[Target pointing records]

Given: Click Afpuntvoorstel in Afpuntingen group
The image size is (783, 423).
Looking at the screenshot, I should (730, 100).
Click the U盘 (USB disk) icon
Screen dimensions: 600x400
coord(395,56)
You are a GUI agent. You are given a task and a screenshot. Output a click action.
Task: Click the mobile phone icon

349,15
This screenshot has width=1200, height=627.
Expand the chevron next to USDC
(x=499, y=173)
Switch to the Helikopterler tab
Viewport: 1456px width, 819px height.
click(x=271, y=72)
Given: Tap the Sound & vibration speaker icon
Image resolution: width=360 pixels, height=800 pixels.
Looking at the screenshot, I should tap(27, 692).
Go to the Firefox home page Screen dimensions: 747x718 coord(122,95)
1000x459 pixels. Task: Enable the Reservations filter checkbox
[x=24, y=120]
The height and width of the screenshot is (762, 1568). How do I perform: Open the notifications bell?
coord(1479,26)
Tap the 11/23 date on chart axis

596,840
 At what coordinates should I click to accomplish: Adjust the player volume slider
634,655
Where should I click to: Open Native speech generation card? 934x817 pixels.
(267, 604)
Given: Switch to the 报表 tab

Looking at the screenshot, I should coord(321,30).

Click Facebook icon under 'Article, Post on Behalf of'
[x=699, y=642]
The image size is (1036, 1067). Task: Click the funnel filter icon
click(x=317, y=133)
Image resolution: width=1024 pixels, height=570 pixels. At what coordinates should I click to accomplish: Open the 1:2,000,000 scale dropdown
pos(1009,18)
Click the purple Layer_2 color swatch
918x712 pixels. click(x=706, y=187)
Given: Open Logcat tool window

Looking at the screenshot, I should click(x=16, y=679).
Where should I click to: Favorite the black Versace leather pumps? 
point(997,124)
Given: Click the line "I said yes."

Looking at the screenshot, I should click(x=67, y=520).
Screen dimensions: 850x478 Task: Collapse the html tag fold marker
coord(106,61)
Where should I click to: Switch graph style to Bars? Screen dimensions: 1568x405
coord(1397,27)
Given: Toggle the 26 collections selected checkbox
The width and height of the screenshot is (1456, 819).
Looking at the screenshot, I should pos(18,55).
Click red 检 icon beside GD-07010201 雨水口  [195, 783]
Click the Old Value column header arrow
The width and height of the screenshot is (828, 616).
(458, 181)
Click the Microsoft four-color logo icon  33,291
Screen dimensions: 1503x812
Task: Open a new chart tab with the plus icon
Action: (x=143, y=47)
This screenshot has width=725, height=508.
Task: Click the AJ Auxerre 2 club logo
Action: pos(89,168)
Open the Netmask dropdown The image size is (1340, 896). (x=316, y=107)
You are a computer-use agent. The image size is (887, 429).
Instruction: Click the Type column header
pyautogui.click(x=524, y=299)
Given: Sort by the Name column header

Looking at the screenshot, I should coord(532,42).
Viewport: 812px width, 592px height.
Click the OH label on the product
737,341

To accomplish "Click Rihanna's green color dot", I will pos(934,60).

_EXERCISE REQUIREMENTS:_
Return all of the records above word for word, with no changes.

_OUTPUT FOR THIS EXERCISE:_
Given: Click Afpuntvoorstel in Afpuntingen group
The image size is (783, 423).
Looking at the screenshot, I should (730, 100).
Click the U盘 (USB disk) icon
Screen dimensions: 600x400
coord(395,56)
You are a GUI agent. You are given a task and a screenshot. Output a click action.
Task: Click the mobile phone icon

349,15
This screenshot has width=1200, height=627.
Expand the chevron next to USDC
(x=499, y=173)
Switch to the Helikopterler tab
Viewport: 1456px width, 819px height.
click(x=271, y=72)
Given: Tap the Sound & vibration speaker icon
Image resolution: width=360 pixels, height=800 pixels.
Looking at the screenshot, I should tap(27, 692).
Go to the Firefox home page Screen dimensions: 747x718 coord(122,95)
1000x459 pixels. Task: Enable the Reservations filter checkbox
[x=24, y=120]
The height and width of the screenshot is (762, 1568). How do I perform: Open the notifications bell?
coord(1479,26)
Tap the 11/23 date on chart axis

596,840
 At what coordinates should I click to accomplish: Adjust the player volume slider
634,655
Where should I click to: Open Native speech generation card? 934x817 pixels.
(267, 604)
Given: Switch to the 报表 tab

Looking at the screenshot, I should coord(321,30).

Click Facebook icon under 'Article, Post on Behalf of'
[x=699, y=642]
The image size is (1036, 1067). Task: Click the funnel filter icon
click(x=317, y=133)
Image resolution: width=1024 pixels, height=570 pixels. At what coordinates should I click to accomplish: Open the 1:2,000,000 scale dropdown
pos(1009,18)
Click the purple Layer_2 color swatch
918x712 pixels. click(x=706, y=187)
Given: Open Logcat tool window

Looking at the screenshot, I should click(x=16, y=679).
Where should I click to: Favorite the black Versace leather pumps? 
point(997,124)
Given: Click the line "I said yes."

Looking at the screenshot, I should click(x=67, y=520).
Screen dimensions: 850x478 Task: Collapse the html tag fold marker
coord(106,61)
Where should I click to: Switch graph style to Bars? Screen dimensions: 1568x405
coord(1397,27)
Given: Toggle the 26 collections selected checkbox
The width and height of the screenshot is (1456, 819).
Looking at the screenshot, I should pos(18,55).
Click red 检 icon beside GD-07010201 雨水口  [195, 783]
Click the Old Value column header arrow
The width and height of the screenshot is (828, 616).
(458, 181)
Click the Microsoft four-color logo icon  33,291
Screen dimensions: 1503x812
Task: Open a new chart tab with the plus icon
Action: (x=143, y=47)
This screenshot has width=725, height=508.
Task: Click the AJ Auxerre 2 club logo
Action: pos(89,168)
Open the Netmask dropdown The image size is (1340, 896). (x=316, y=107)
You are a computer-use agent. The image size is (887, 429).
Instruction: Click the Type column header
pyautogui.click(x=524, y=299)
Given: Sort by the Name column header

Looking at the screenshot, I should coord(532,42).
Viewport: 812px width, 592px height.
Click the OH label on the product
737,341

To accomplish "Click Rihanna's green color dot", I will pos(934,60).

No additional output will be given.